It seems that 50°C should work for the most laptops with first setting no more than 55°C
I experimented with three settings: 50°, 55° and 60°. For the first 2-3 hours 50° seemed like the right choice, then fan turns on more frequently. I changed the setting to 55° and I was OK for 10-15 minutes. Same situation when I updated initial temperature to 60°. Good for the first 15 minutes only laptop got much warmer.

Our laptop was designed with fan being ON at much lower temperatures. If we move temperature too high all the extra heat is absorbed by the computer case and we are taking the ability to dissipate the heat for the rest of electronics components on the motherboard.

What is your experience?

Much above 50 the returns diminish.
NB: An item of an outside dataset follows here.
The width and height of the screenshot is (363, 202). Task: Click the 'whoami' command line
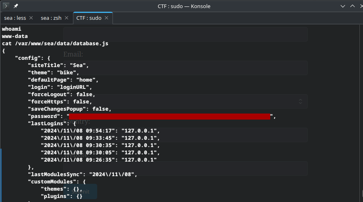(x=12, y=29)
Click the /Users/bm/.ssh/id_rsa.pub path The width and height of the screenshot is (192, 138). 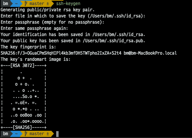[113, 41]
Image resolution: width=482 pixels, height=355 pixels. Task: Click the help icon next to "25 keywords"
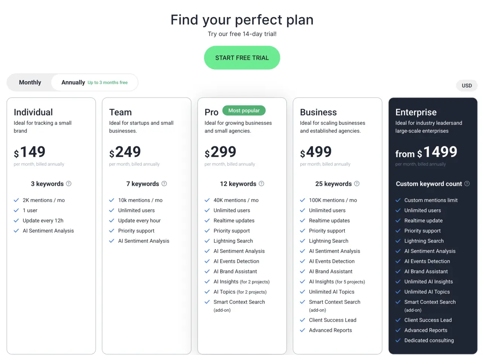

So far I'm thinking 50-52 is the sweet spot. You can't expect the laptop to run all the time without the fan (unless you live in a refrigerator), but it is way better than the fan being always on.

Ideally, I'd like to find a way to make the fan spin slower. Then the ability to control fan speeds starts to become really interesting. But that will certainly require some rework of the fan wiring (inline resistor).

I always wonder if some HP engineer in California is thinking to himself "These guys are crazy!?!"
 
Tried to apply the patches one by one using dsdt patcher, but got about 200 errors. Any good guide to patch my dsdt with the following patches and not get/fix errors??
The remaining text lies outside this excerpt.